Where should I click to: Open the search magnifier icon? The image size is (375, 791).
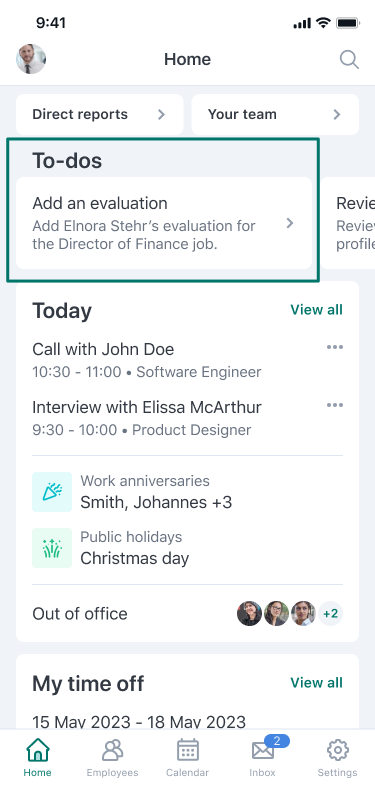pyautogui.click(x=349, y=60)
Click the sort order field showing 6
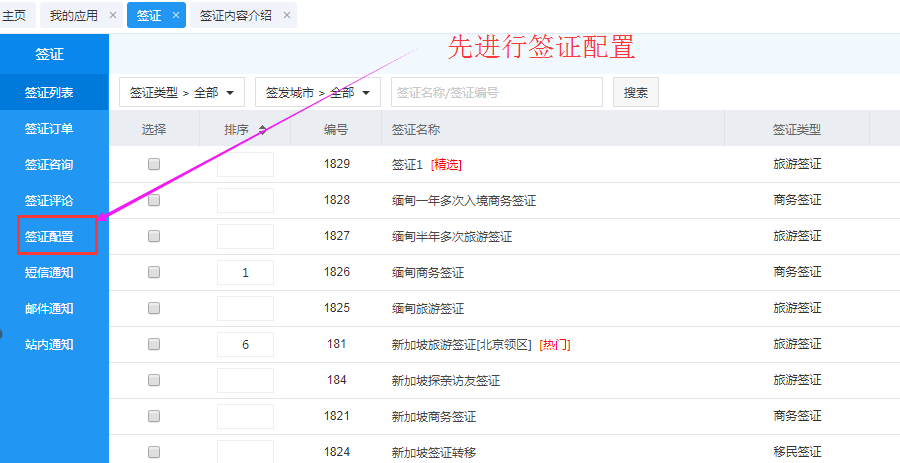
* * *
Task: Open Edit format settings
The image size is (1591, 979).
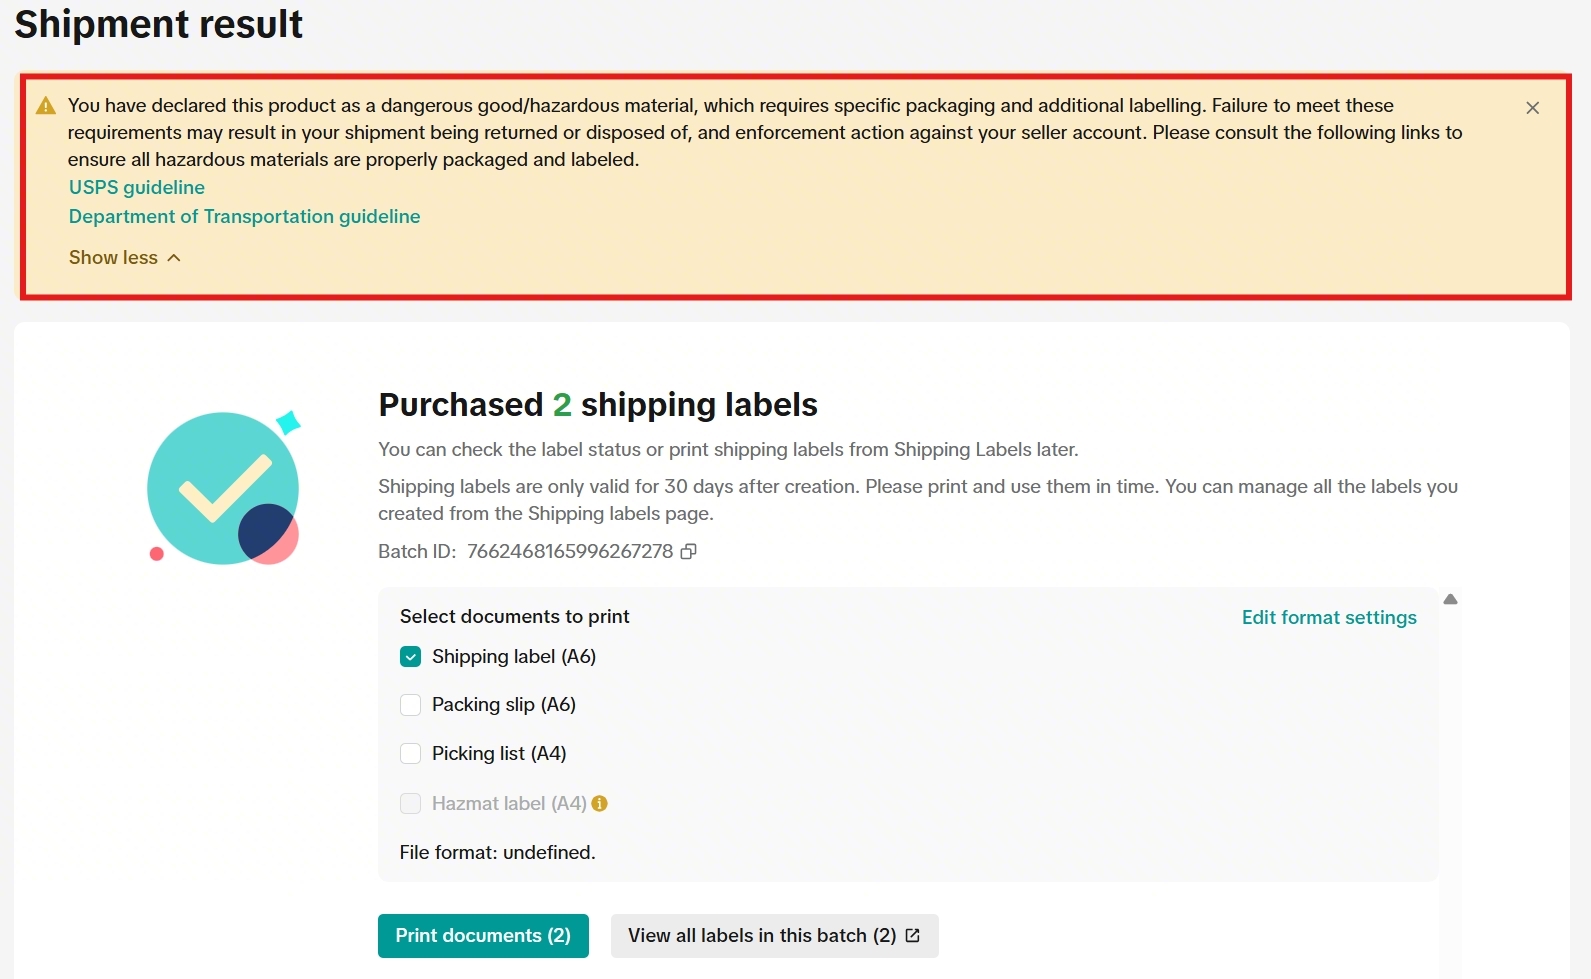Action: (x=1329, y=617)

Task objective:
Write out exactly the lines above between the one with "Where should I" and the one with "Click the sort order field showing 6", inclusive, with pictures left out.

Exercise answer:
Where should I click to: Open the search magnifier icon? The image size is (375, 791).
pyautogui.click(x=349, y=60)
Click the sort order field showing 6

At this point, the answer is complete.